The Commission contends that if the district court’s assumption of jurisdiction was proper, the court abused its discretion in granting injunctive relief. Three arguments are made in support of this position: first, that the district court lacked statutory authority to review the agency’s actions; second, the failure of appellees to exhaust their administrative remedies deprived the court of jurisdiction; and finally, that the equitable prerequisites to injunctive relief were not met. Appellees contend that a district court may properly enjoin the actions of a state agency where those actions are ultra vires, and that the court correctly determined the actions of the Administrator to be beyond the scope of his authority.

While the Oklahoma Securities Act does not provide for review of an agency action by a district court, 3 the equitable jurisdiction of a district court is not dependent upon specific statutory authorization. State ex rel. Day v. Southwest Mineral Energy, Inc., Okl., 617 P.2d 1334 (1980). However, where a special remedy is provided by statute, the special remedy is exclusive and a party may not resort to a court of equity to enjoin the actions of a public officer unless the officer is acting without authority of law. State ex rel. Boatman v. District Court of Okmulgee County, 122 Okl. 69, 250 P. 1023 (1926).

*405 There is no express authority within the Oklahoma Securities Act for the issuance of cease and desist orders.
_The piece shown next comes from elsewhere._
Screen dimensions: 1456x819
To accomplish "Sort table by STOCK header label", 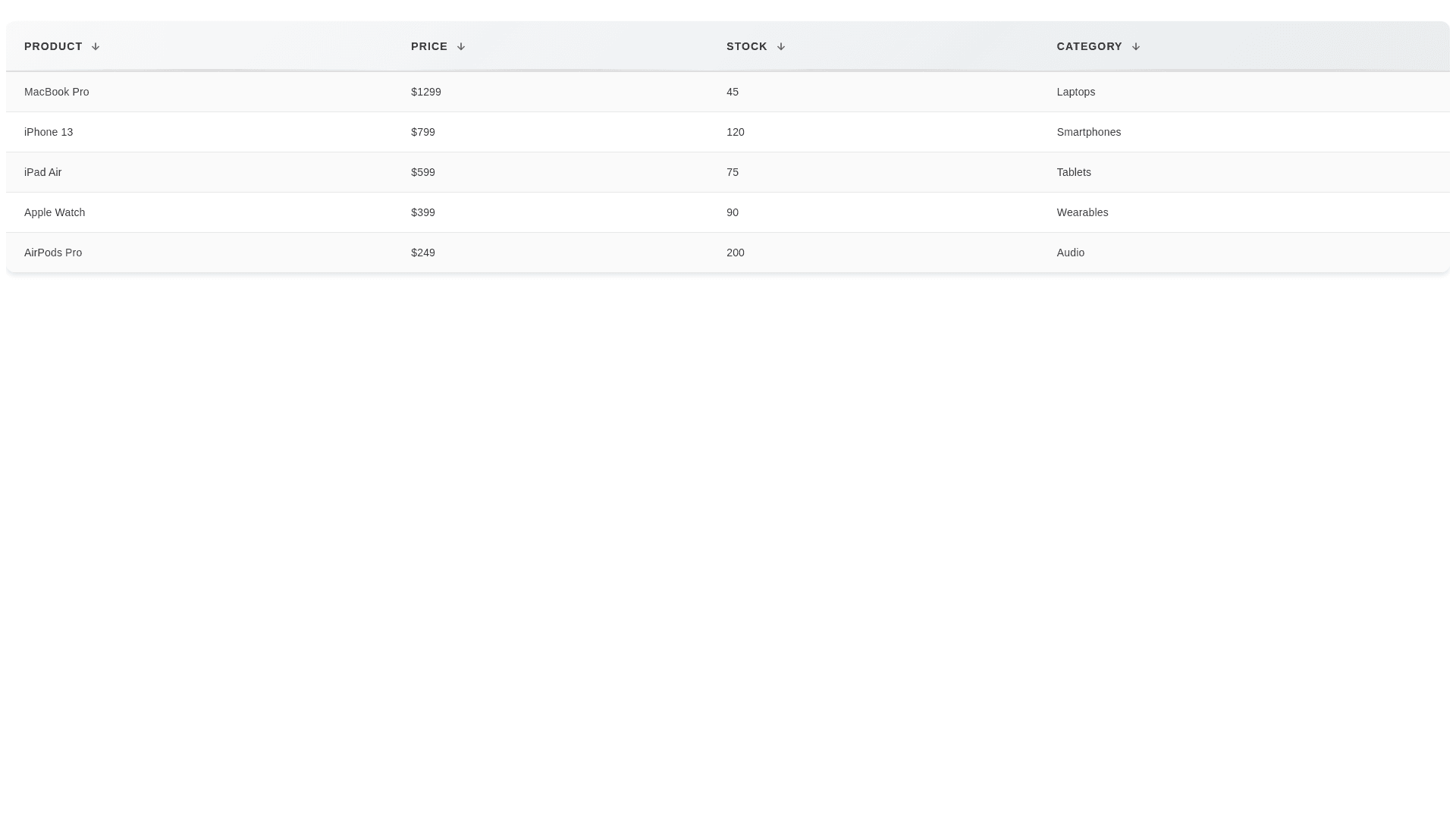I will [x=746, y=47].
The Act does, however, expressly provide for the enforcement of its provisions by an action in district court. 4 But the Commission contends that the Administrator’s authority to issue cease and desist orders is derived by implication from 71 O.S.1971, § 410(a), which provides in part that “[T]he Administrator may from time to time make, amend, and rescind such rules, forms, and orders as are necessary to carry out the provisions of this act...” (emphasis added).
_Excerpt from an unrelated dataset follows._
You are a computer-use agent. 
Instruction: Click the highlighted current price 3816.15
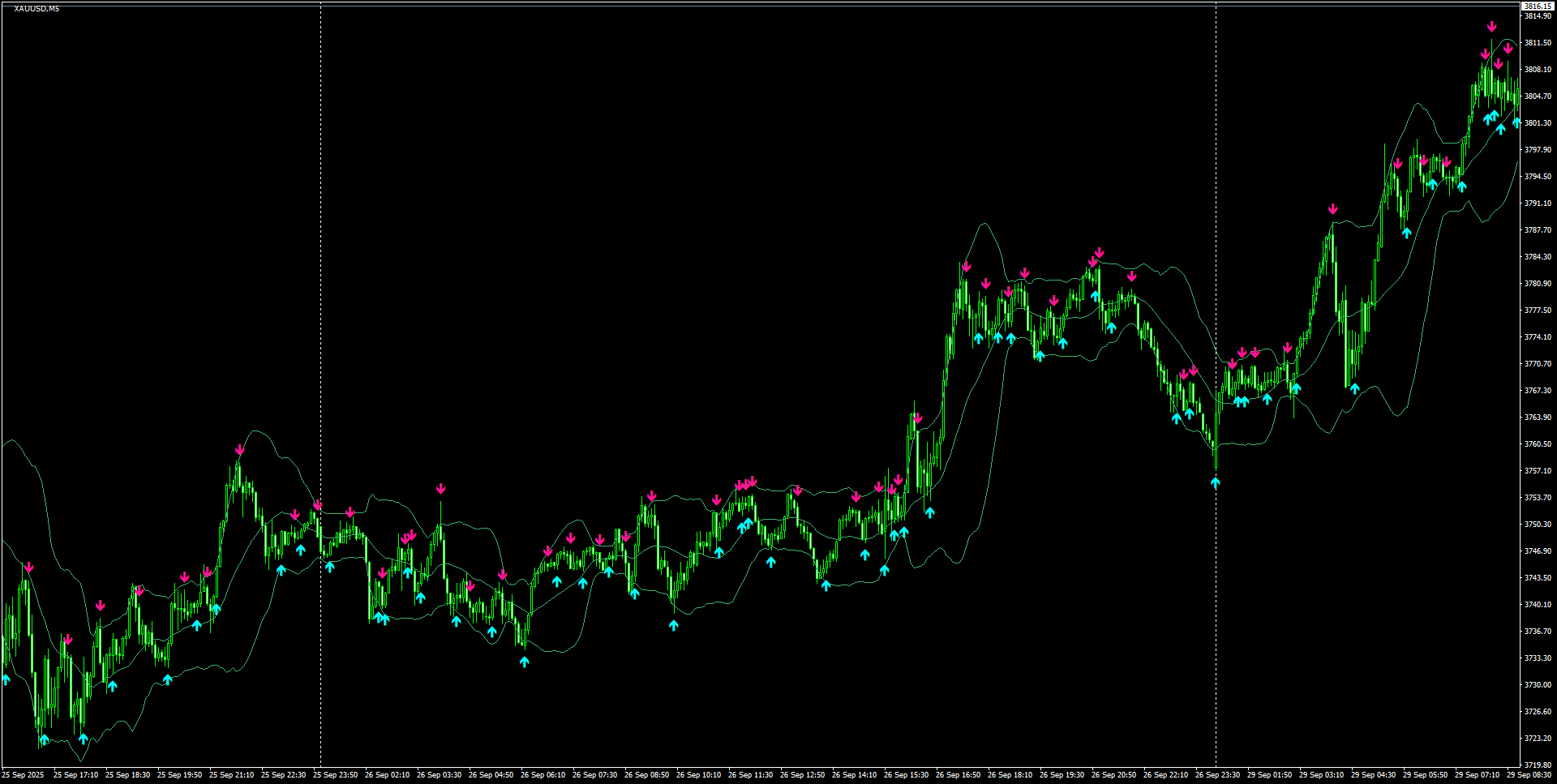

We recognize that generally, an officer or agency has, by implication and in addition to the powers expressly given by statute, such powers as are necessary for the due and efficient exercise of the powers expressly granted, or such as may be fairly implied from the statute granting the express powers. Oklahoma Tax Commission v. Fortinberry Co., 201 Okl. 537, 207 P.2d 301 (1949). However, an agency created by statute may only exercise the powers granted by statute and cannot expand those powers by its own authority. Boydston v. State, Okl., 277 P.2d 138 (1954); Adams v. Professional Practices Commission, Okl., 524 P.2d 932 (1974).